In the Government’s daily briefing on Sunday, Cabinet Office minister Michael Gove said that steps taken to extend testing would help get more people back to work.

He said: “We have tested over 200,000 key workers and their families, allowing those who don’t have the virus to go back to work and protecting those who do.”

Mr Gove said officials had expected a “dip” in testing over the weekend, but it should not “detract from the amazing achievement of the NHS and others in so significantly increasing the amount of tests that are available”.

The NHS England’s national medical director Professor Stephen Powis added: “You will see that testing capacity has ramped up very quickly over the last week or so.

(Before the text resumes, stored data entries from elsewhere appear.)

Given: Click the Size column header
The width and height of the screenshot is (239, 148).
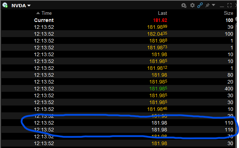Looking at the screenshot, I should pyautogui.click(x=228, y=13).
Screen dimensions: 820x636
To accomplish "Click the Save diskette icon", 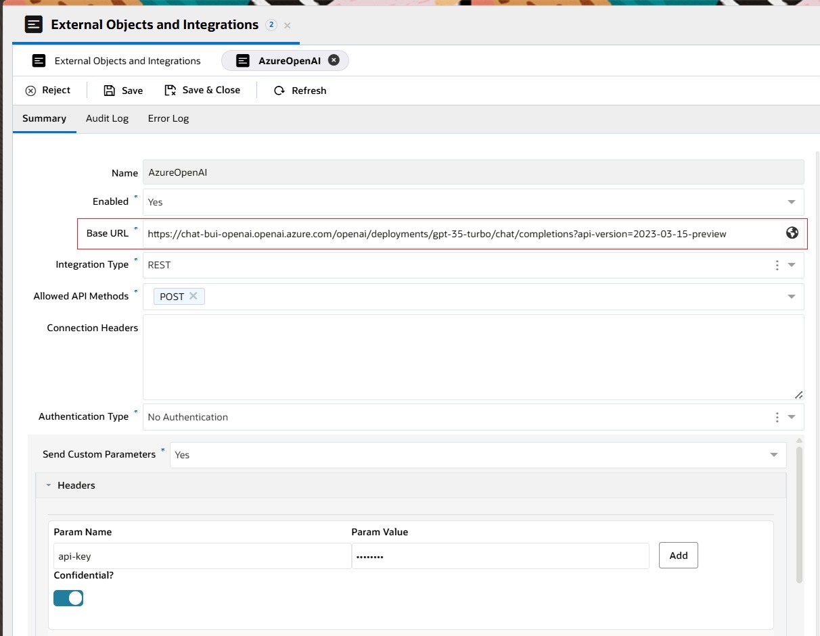I will click(x=109, y=90).
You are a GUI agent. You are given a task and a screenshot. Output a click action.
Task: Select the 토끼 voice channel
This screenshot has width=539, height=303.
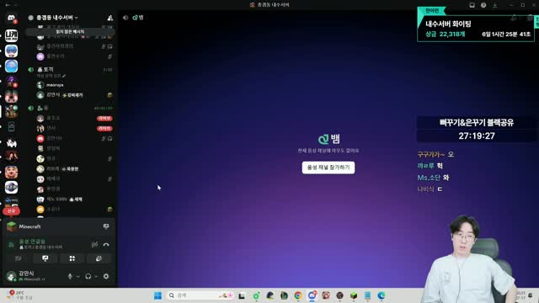[x=48, y=69]
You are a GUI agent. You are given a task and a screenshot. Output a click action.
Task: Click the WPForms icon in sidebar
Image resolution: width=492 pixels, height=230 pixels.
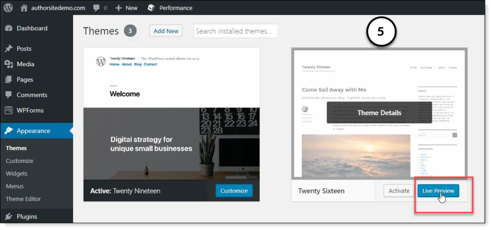pyautogui.click(x=9, y=110)
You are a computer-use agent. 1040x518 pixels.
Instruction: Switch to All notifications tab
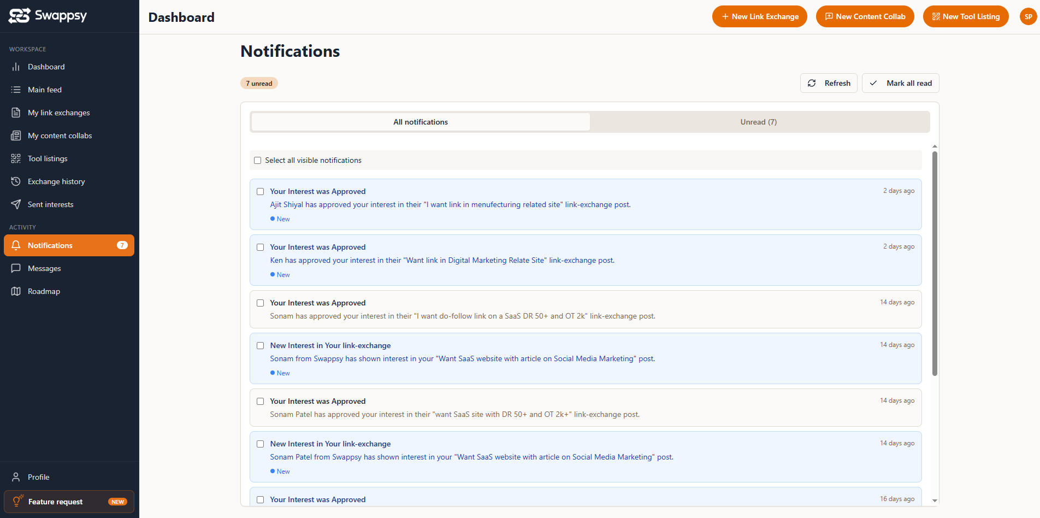(421, 122)
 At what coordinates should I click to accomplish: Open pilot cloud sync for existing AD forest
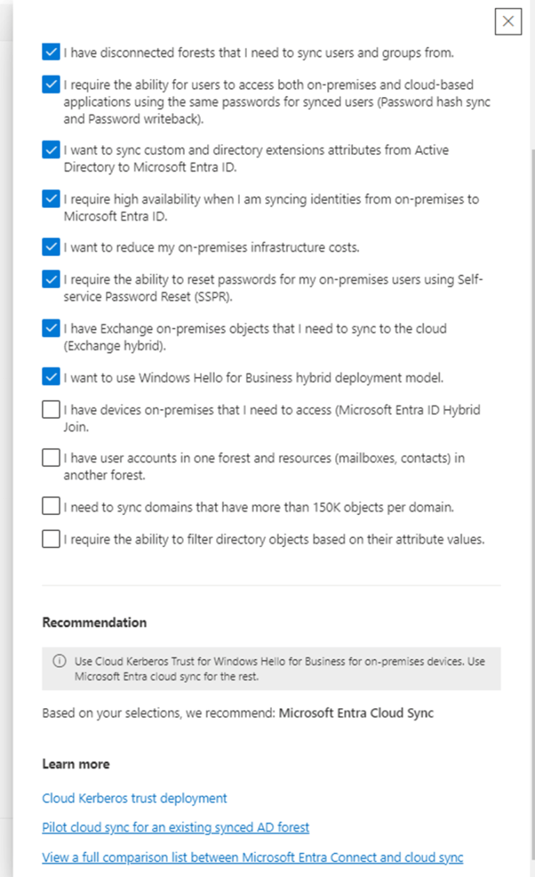tap(176, 827)
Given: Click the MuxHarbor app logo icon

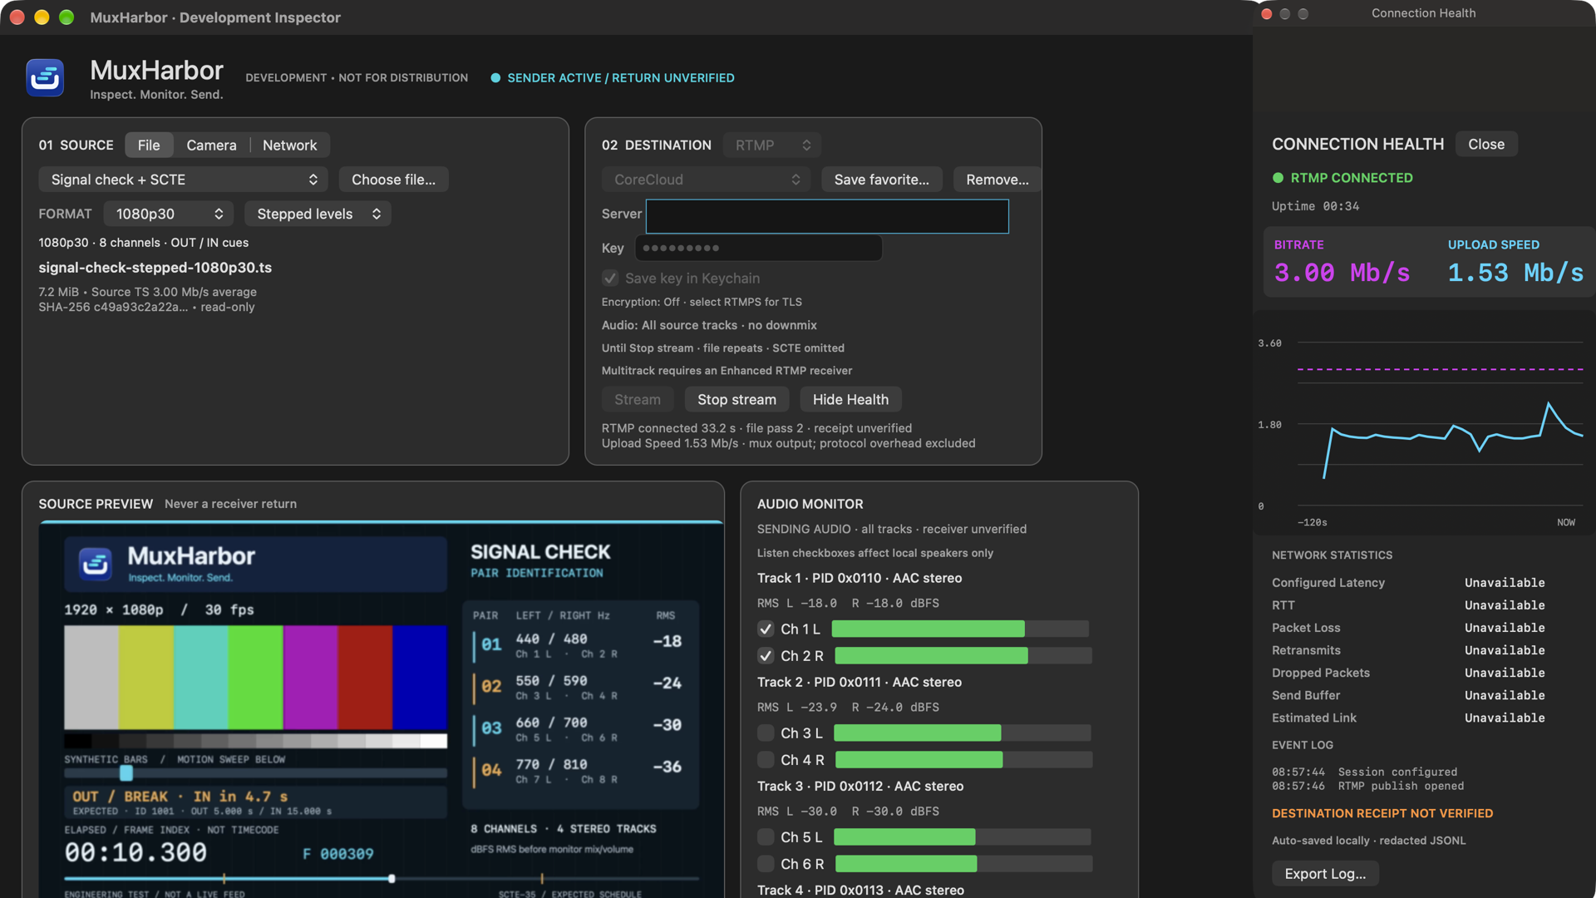Looking at the screenshot, I should click(x=45, y=78).
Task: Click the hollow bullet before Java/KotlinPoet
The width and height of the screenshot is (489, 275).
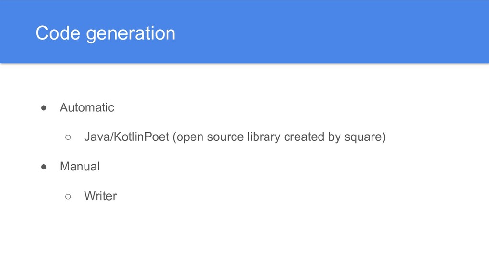Action: pyautogui.click(x=68, y=138)
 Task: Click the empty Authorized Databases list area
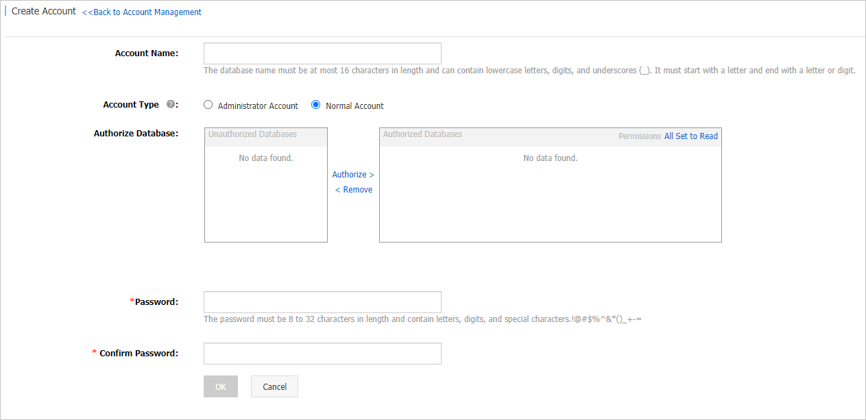550,199
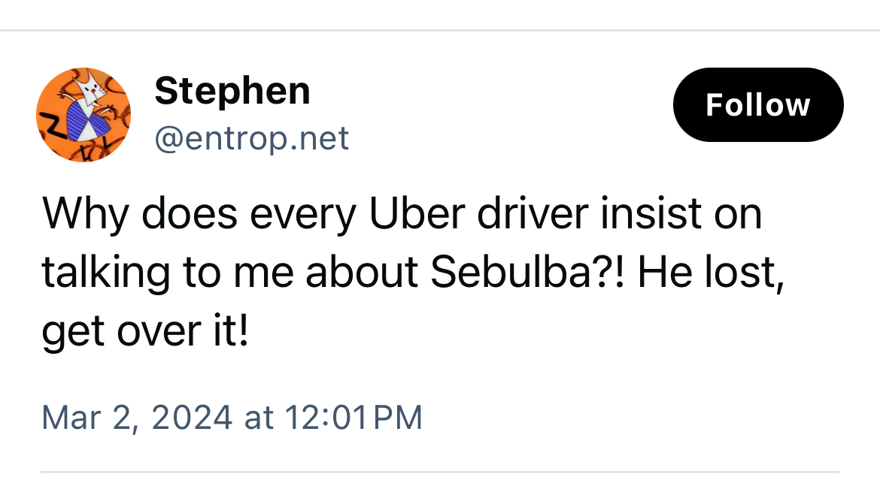Viewport: 880px width, 492px height.
Task: Click the Follow button
Action: click(x=757, y=105)
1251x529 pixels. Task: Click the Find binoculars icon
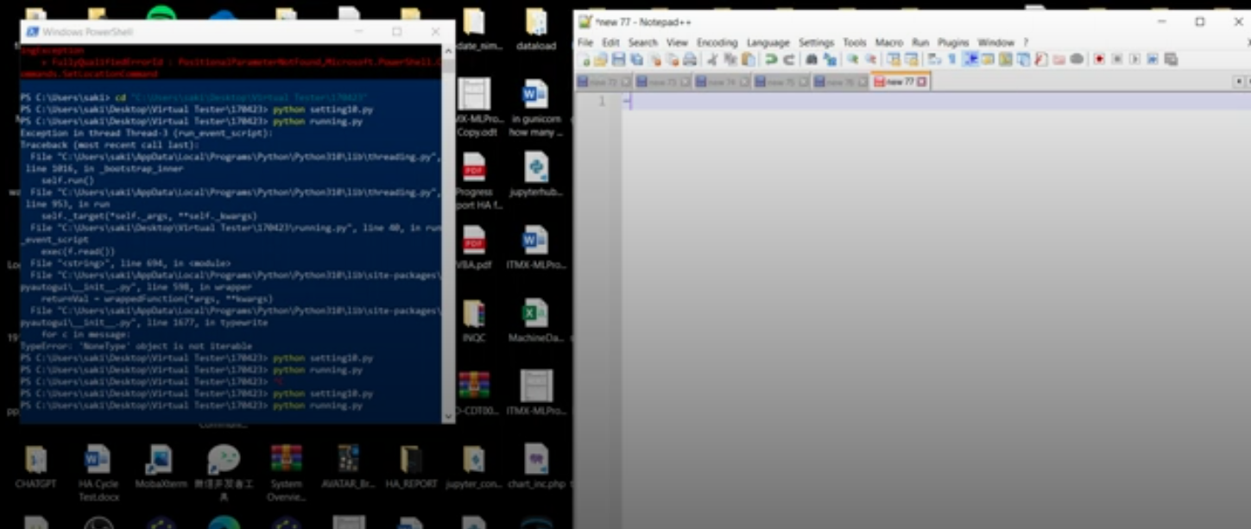pyautogui.click(x=812, y=60)
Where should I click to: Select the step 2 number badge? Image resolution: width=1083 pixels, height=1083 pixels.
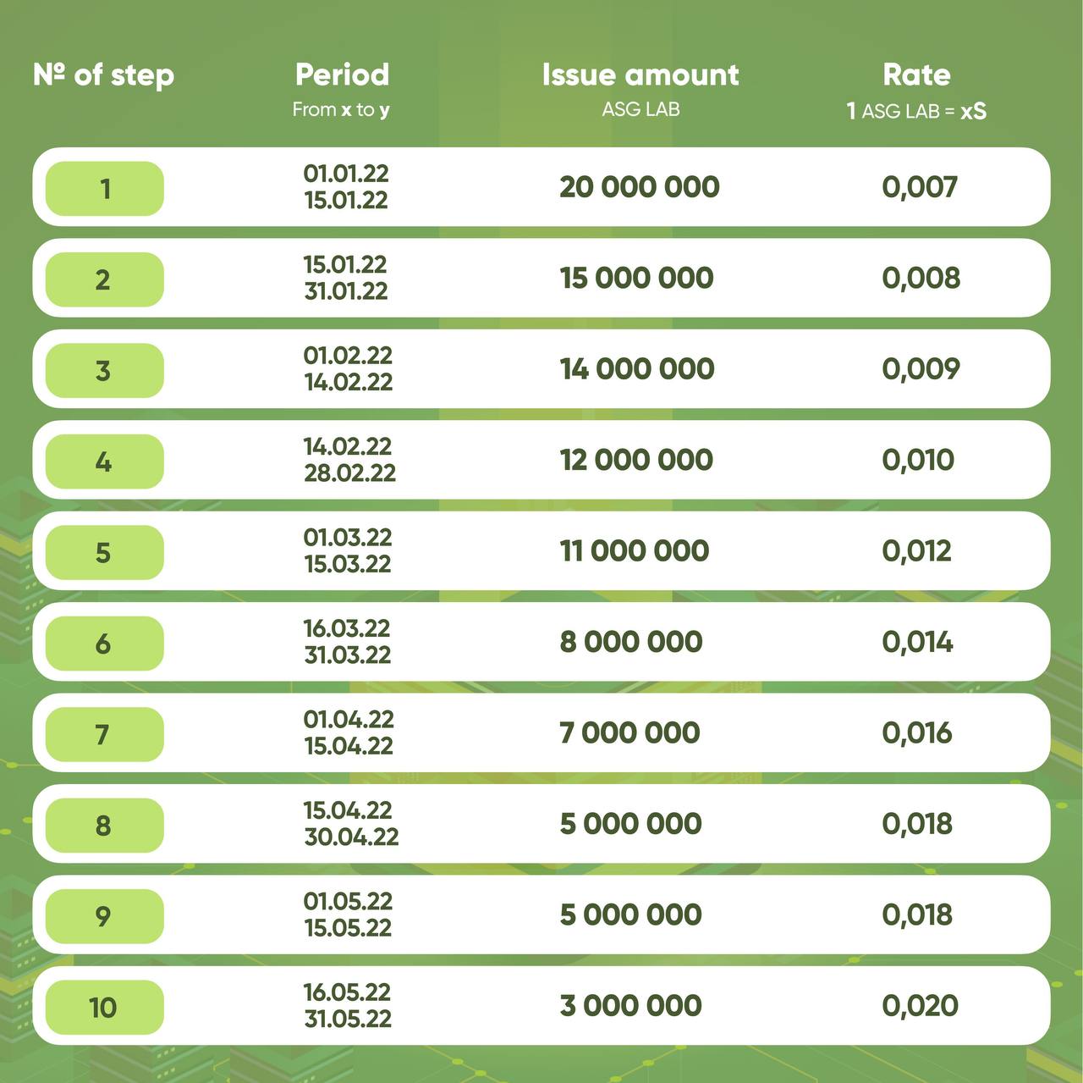(x=104, y=279)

“We are now at a very high level of testing, over 100,000 – a little bit of a dip in the weekend, but we anticipate that that testing capacity will continue to increase.”

Earlier Mr Shapps had been asked by the BBC presenter Andrew Marr if testing had been expanded more quickly and earlier then “a lot of people might not have died.

Mr Shapps replied: ” Yes, if we had had 100,000 test capacity before this thing started and the knowledge that we now have retrospectively, I’m sure many things could be different.”

Asked to comment on Mr Shapps’ remarks, Mr Gove said the time for lessons “about how we handled this virus in its early stages” was for the future when it was under control.